• [Задание] Как, согласно тексту об иконе, о. Павел Флоренский назвал эпоху, в которую мы живем?

Над дискредитацией иконы много потрудилась советская власть: иконы оскверняли, жгли, выбрасывали на помойку, выставляли в атеистических музеях, тем самым целенаправленно искореняя из сердец людей любовь к иконе. С точки зрения коммунистических идеологов икона если и имела право существовать, то только как исторический памятник, принадлежащий исключительно прошлому. В 20-30-е гг. с этим прошлым активно боролись, в послевоенные годы ему стали воздавать почести, и, может быть, именно потому, что считали уже не имеющим отношения к настоящему. Искусство Древней Руси, великие имена Андрея Рублева, Феофана Грека, Дионисия, вызывали уважение даже у неверующих людей, но, заключенная в резервацию музея, икона в советском обществе воспринималась лишь как экспонат, памятник культуры, произведение искусства. Научное изучение иконописи продолжалось, но в советской науке не существовало понятия «православное искусство» или «современная икона». Об иконописи говорили только как о средневековом искусстве. Икона могла быть древнерусской, византийской, древнеболгарской, коптской, какой угодно, только не православной. Она была памятником культуры без указания конфессиональной принадлежности, без настоящего и без будущего. Ученые ценят в иконе древность, мастерство, самобытность, стилистику, эстетику, в наука нет места для почитания святынь. Но если раньше по идеологическим причинам умалчивалась связь образа с богослужением, избегалось богословие, то сегодня богословский аспект игнорируется почти сознательно, ему не придают значения потому, что нецерковное сознание видит в иконе исключительно эстетический феномен. Не случайно о. Павел Флоренский говорил, что мы живем в эпоху искусствопочитания.
Конечно, Церковь и в советские времена продолжала чтить икону как святыню. Но в церковном народе нет глубокого понимания того, что им почитается. В массе своей верующие страдают своего рода антиэстетическим синдромом, который на самом деле есть обратная сторона иконоборчества. Часто неискусные иконы, неканонические, живописные и просто плохие изображения попадают в разряд чтимых и даже чудотворных. Чудотворением (мироточением, кровоточением и проч.) оправдывают существование неканоничных изображений, а порой и прямо противоречащих учению Церкви образов. И в этом одна из серьезнейших проблем. О чем писал еще Л.А. Успенский: «Православная церковь всегда боролась против обмирщения церковного искусства. Голосом свои соборов, святителей и верующих мирян она защищала его от проникновения чуждых ему элементов, свойственных искусству мирскому. Нельзя забывать, что как мысль в религиозной области не всегда была на высоте богословия, так и художественное творчество не всегда было на высоте иконописания. Поэтому нельзя считать непогрешимым авторитетом всякий образ, даже если он очень древний и очень красивый, а тем менее — если он создан в эпоху упадка, вроде нашей. Такой образ может соответствовать учению Церкви, а может и не соответствовать, может вводить в заблуждение, вместо того, чтобы наставлять. Другими словами, учение Церкви может быть искажено образом, так же как и словом».

Записи коллекции
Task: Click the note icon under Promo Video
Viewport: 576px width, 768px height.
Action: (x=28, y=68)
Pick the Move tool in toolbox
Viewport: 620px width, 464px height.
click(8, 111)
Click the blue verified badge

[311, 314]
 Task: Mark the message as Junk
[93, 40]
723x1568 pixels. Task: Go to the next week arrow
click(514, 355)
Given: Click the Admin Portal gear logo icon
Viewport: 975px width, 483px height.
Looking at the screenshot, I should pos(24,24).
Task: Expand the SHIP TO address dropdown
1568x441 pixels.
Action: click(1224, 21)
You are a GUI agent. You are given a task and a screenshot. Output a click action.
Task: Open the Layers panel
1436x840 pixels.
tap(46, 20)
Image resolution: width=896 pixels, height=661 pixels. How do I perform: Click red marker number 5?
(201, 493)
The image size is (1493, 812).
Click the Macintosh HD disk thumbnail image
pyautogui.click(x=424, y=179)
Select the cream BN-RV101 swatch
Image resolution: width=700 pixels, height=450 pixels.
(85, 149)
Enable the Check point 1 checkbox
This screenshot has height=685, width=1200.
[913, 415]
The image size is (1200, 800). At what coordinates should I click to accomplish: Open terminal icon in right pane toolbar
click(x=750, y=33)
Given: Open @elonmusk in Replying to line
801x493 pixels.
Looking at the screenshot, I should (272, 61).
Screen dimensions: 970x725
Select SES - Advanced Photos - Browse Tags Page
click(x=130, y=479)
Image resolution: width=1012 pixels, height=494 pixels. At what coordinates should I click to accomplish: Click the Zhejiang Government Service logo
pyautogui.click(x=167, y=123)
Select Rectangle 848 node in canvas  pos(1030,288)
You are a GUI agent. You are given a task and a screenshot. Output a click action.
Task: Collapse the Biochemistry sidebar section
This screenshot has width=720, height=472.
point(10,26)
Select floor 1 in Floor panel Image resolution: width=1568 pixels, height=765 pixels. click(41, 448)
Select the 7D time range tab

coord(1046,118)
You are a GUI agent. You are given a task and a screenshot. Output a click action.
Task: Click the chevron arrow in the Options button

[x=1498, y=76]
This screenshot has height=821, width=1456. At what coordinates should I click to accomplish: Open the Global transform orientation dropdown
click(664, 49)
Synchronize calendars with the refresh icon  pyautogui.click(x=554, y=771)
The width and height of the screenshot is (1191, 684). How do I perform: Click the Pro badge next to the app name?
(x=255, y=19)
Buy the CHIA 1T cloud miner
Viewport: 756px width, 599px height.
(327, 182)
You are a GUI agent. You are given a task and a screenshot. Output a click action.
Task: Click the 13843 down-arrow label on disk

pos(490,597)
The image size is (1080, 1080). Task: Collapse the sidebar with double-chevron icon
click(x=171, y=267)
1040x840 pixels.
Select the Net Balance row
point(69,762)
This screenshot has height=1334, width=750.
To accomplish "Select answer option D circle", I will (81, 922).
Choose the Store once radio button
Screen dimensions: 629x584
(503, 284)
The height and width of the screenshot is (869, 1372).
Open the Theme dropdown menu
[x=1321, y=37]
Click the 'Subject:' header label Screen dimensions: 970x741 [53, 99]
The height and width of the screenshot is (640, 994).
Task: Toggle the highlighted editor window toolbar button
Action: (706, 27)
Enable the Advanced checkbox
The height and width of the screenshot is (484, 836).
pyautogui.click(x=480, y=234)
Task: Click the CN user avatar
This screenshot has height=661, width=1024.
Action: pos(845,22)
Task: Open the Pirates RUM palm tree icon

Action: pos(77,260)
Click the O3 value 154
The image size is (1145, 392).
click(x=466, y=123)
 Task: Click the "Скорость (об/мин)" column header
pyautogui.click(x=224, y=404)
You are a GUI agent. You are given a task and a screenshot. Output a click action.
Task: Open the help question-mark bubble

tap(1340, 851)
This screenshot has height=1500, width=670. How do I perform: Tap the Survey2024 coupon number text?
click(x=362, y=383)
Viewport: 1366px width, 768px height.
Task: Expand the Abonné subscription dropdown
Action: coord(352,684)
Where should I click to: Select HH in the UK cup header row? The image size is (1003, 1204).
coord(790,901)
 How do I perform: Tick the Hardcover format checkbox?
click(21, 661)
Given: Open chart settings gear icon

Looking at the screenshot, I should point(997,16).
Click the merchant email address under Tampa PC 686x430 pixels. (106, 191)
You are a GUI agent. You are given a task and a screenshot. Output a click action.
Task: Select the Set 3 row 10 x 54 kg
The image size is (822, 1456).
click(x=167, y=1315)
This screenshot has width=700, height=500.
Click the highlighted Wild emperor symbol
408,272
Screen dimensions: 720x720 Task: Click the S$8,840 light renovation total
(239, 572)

• [Итоговый ответ] Он назвал ее эпохой искусствопочитания.